Inside Llewyn Davis
When the Coen brothers decide to make a movie about the Greenwich Village folk-music scene in the 1960s, they don’t screw around. Not content to capture the sights and sounds, they fix it so you inhale the place. They have help, of course: Jess Gonchor’s detailed production design, Bruno Delbonnel’s camera eye for light and shadow, and T Bone Burnett’s keen ear for roots music that he brought to the Coens’ O Brother, Where Art Thou?
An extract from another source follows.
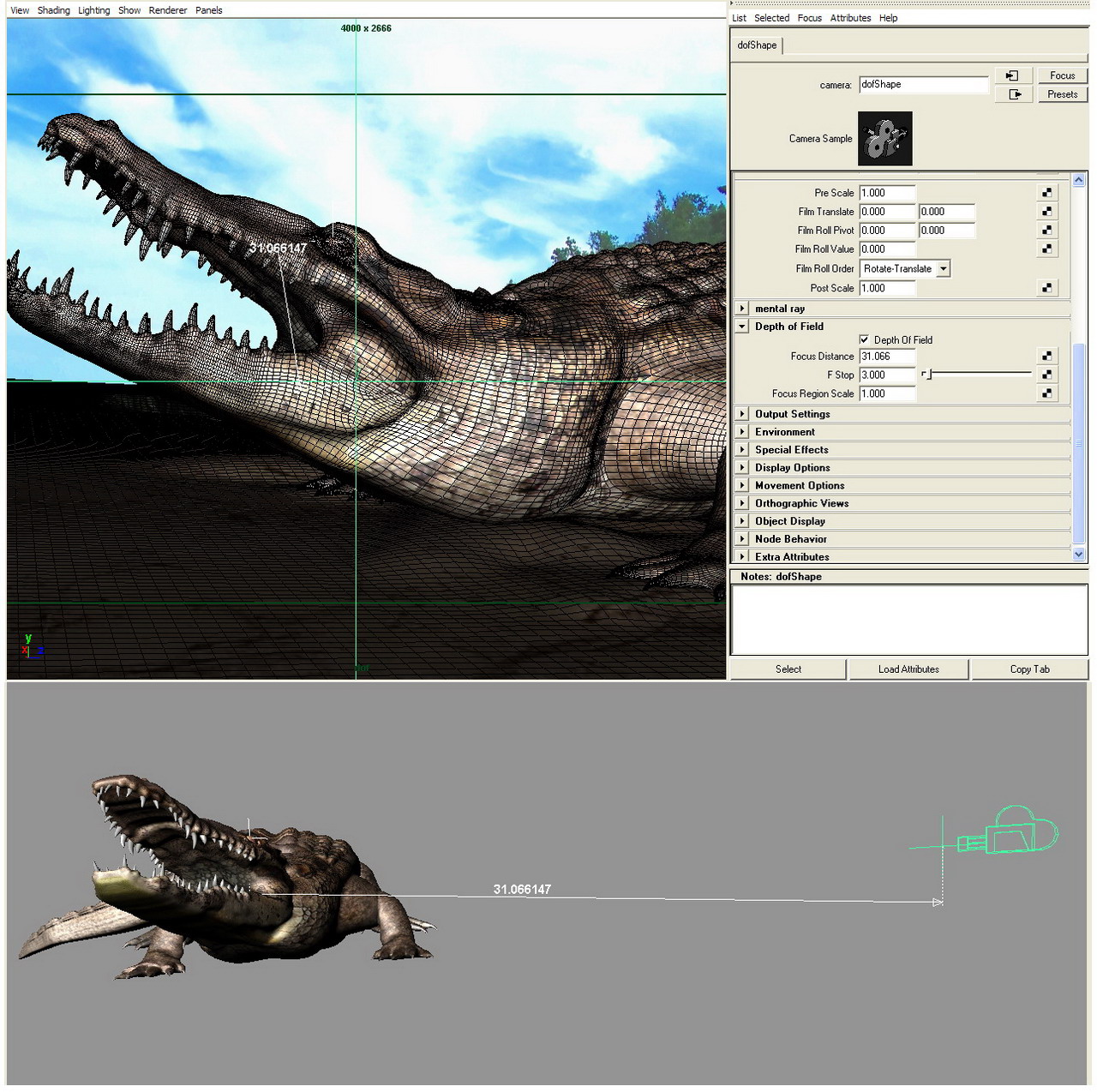This screenshot has height=1092, width=1097.
Task: Click map button beside Film Roll Value
Action: (1046, 249)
Oscar Isaac (Drive) gives one of the best performances of a strong year as Llewyn Davis, a fictional musician whose career runs parallel to Bob Dylan‘s, except for the success part. Llewyn has more in common with the late Dave Van Ronk, a talent unblessed by fortune. Llewyn is also a bit of a shit. He mooches offa professor friend at Columbia, then loses the guy’s cat (a shameless scene-stealer), insults the family of his dead-by-suicide partner (sung by Marcus Mumford), and knocks up Jean (Carey Mulligan), the wife of his folkie pal Jim (Justin Timberlake, playing square with brio). Don’t worry, Jean gives him unholy hell. Mulligan shoots verbal bullets with a marksman’s precision.
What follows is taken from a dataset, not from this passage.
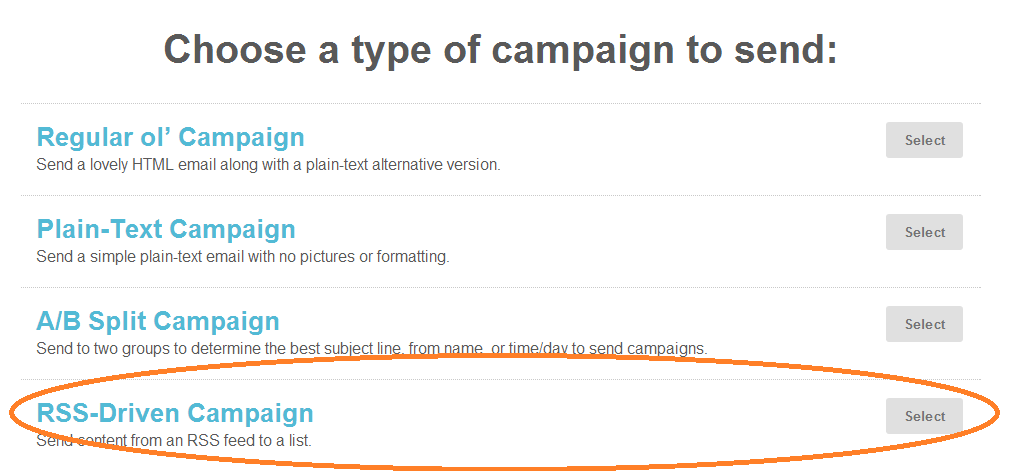Viewport: 1033px width, 471px height.
Task: Click the 'Send a lovely HTML email' description
Action: click(x=268, y=165)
Llewyn’s life is hardly freewheelin’. At the start, the Coens show him beaten in an alley, then circle back to that humiliation at the end. We see him hustle a ride to Chicago, only to be maligned with wounding hilarity by Roland Turner (John Goodman), the junkie bluesman in the back seat. Note to the Academy: Give Goodman the Oscar nomination you’ve owed him for decades. He’s magnificent.
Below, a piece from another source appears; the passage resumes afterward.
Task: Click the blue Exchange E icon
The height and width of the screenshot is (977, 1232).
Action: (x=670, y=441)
Accusations that the Coens run low on emotion should fade away when the music fades in. The score is pure pleasure. That’s when you learn what’s inside Llewyn Davis. The Juilliard-trained Isaac has authentic musical chops, performing whole songs, not snippets. You feel the sting in Llewyn’s audition for a club impresario, played with a fine severity by F. Murray Abraham. Is Llewyn the real deal or just kidding himself? One thing’s for sure about this raw provocation from the Coens: Like the music, the pain runs deep and true. You’ll laugh till it hurts.